PyTorch implementation of the BERT model

The official TensorFlow implementation of Google's NLP models is strong, and now, its PyTorch version is here! With a simple run of the conversion script, you can get a PyTorch model with similar or better results than the original.

Last week, Google's strongest NLP model, BERT, open sourced the official TensorFlow code and pre-trained model, which attracted a lot of attention.

Now, here are the benefits for PyTorch users: a team called Hugging Face recently released an op-for-op PyTorch reimplementation of Google’s official TensorFlow library for the BERT model:

https://github.com/huggingface/pytorch-pretrained-BERT

This implementation can load any pretrained TensorFlow checkpoint (specifically Google's official pretrained models) for BERT and provide a conversion script.

The number of parameters for the BERT-base and BERT-large models are 110M and 340M, respectively, and it is difficult to fine-tune them on a single GPU with the recommended batch size for good performance.
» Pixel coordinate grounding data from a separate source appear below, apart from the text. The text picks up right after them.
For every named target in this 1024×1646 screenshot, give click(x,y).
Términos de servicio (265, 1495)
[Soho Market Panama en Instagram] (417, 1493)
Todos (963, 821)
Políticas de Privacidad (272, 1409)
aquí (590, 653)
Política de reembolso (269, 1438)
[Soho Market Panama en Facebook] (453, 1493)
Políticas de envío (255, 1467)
To help fine-tune the model, this repo also provides 3 techniques that can be activated in the fine-tuning script: gradient-accumulation, multi-GPU, and distributed training.

The result is as follows:

On the sequence-level MRPC classification task, this implementation reproduces 84%-88% of the accuracy of the original implementation using a small BERT-base model.

On the token-level SQuAD task, this implementation reproduces the original implementation's 88.52 F1 result using a small BERT-base model.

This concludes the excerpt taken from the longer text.